Aujourd’hui limité à 22.950 euros, le plafond de dépôt peut lui aussi poser question. Pour rappel, ce dernier a connu un important relèvement de 50% entre 2012 et 2013. Dans le même esprit (réorientation de l’épargne) on pourrait imaginer que le plafond de dépôt soit abaissé. Aujourd’hui, en théorie, un couple avec deux enfants peut placer 91.800 euros sur le seul Livret A. Dans les faits, les encours du Livret A sont concentrés dans une minorité, ainsi à peu près 80% des encours sont détenus par 11% des Livrets A, et 50% des épargnants détiennent moins de 150 euros sur leur livret. Le Livret A dont le rôle principal est de garantir une épargne sûre aux ménages modestes, ne saurait devenir une forme de niche fiscale pour les plus aisés. D’autant plus que les premières mesures d’orientation de l’épargne mises en œuvre concernent les ménages dont la propension à épargner est plus grande.

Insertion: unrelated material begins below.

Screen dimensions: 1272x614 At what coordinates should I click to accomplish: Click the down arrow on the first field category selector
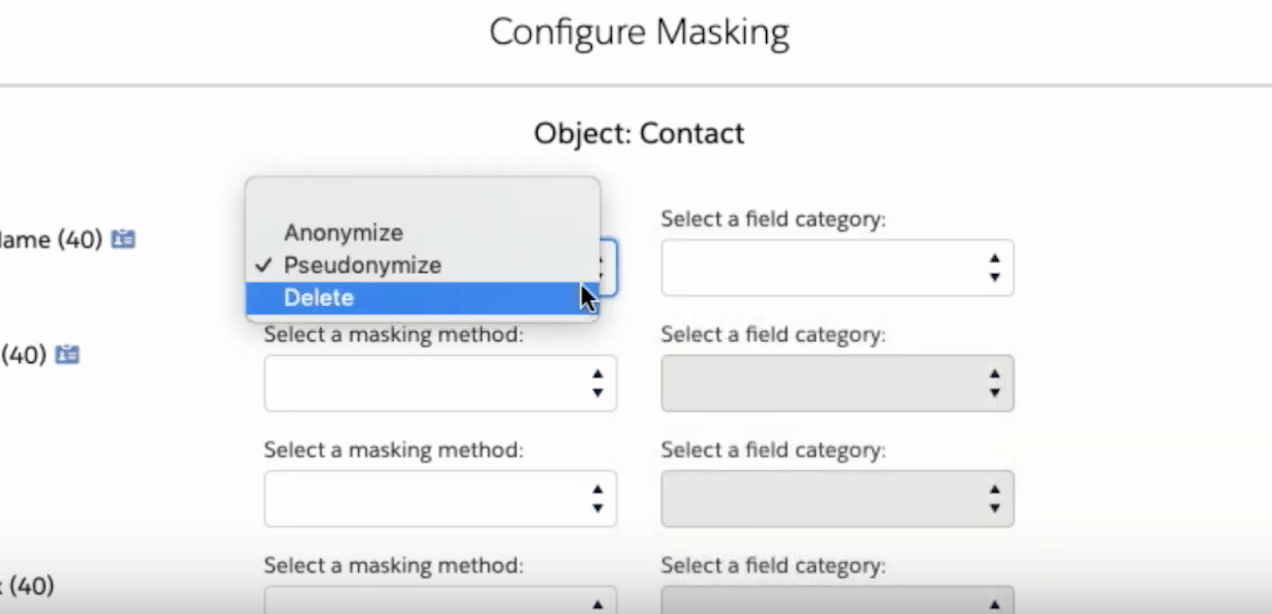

L’enjeu est de taille. Le Livret A deux fois centenaire, s’est ainsi forgé une solide réputation d’incitation et de protection des épargnants. Au-delà, l’apport de nouveaux produits d’épargne, dont le risque est accru, pourra séduire les épargnants qui auront la possibilité de placer une partie de leur épargne à plus long terme en espérant un retour sur investissement plus significatif, tout en gardant une bonne visibilité sur son évolution. En bonne gestion de marché, ceci implique une moindre liquidité à court terme.

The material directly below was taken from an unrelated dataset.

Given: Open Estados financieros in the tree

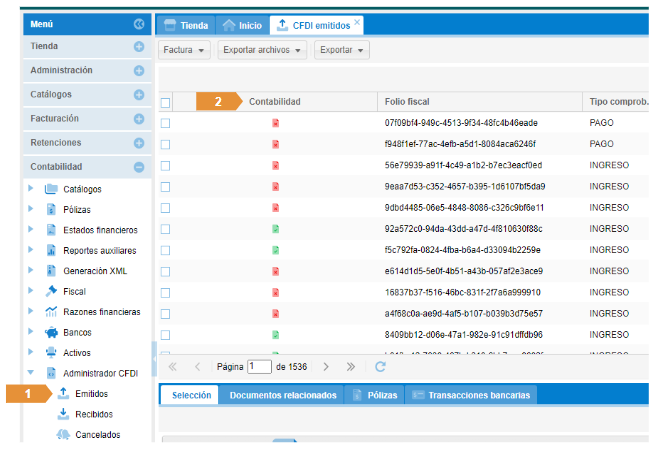Looking at the screenshot, I should click(100, 229).
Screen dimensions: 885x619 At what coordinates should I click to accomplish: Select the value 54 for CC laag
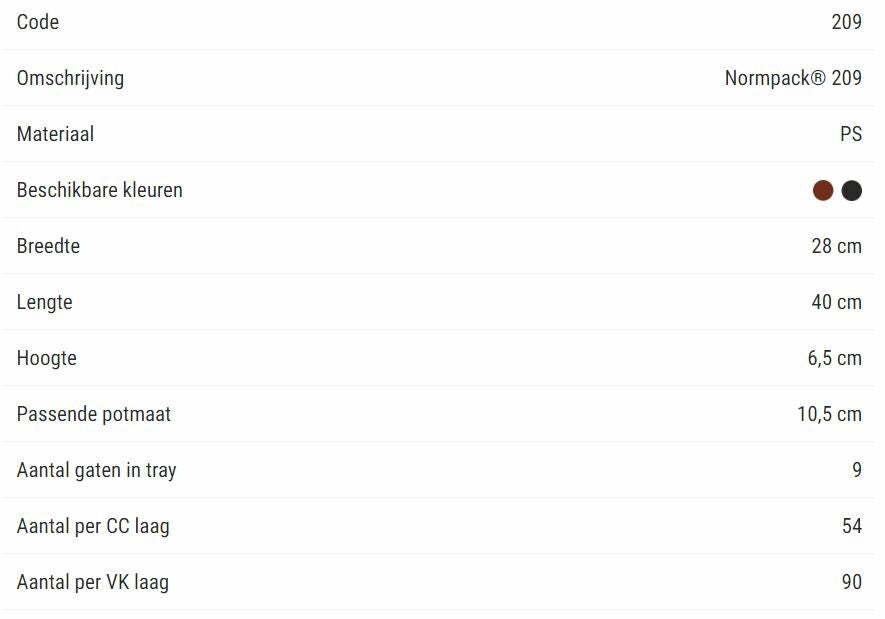click(x=851, y=526)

Rappelons que ce sont plus de 430 milliards d’euros (2017) qui dorment sur les comptes courants, en plus des produits réglementés. Rappelons-le une nouvelle fois cet argent ne rapporte rien, il est exposé à une inflation faible mais de retour. Le Livret A conservera certainement son aura et la notion de protection des épargnants les plus modestes doit aussi être préservée. Cela n’empêche pas pour autant de tenter de diversifier l’offre d’épargne sur le long terme.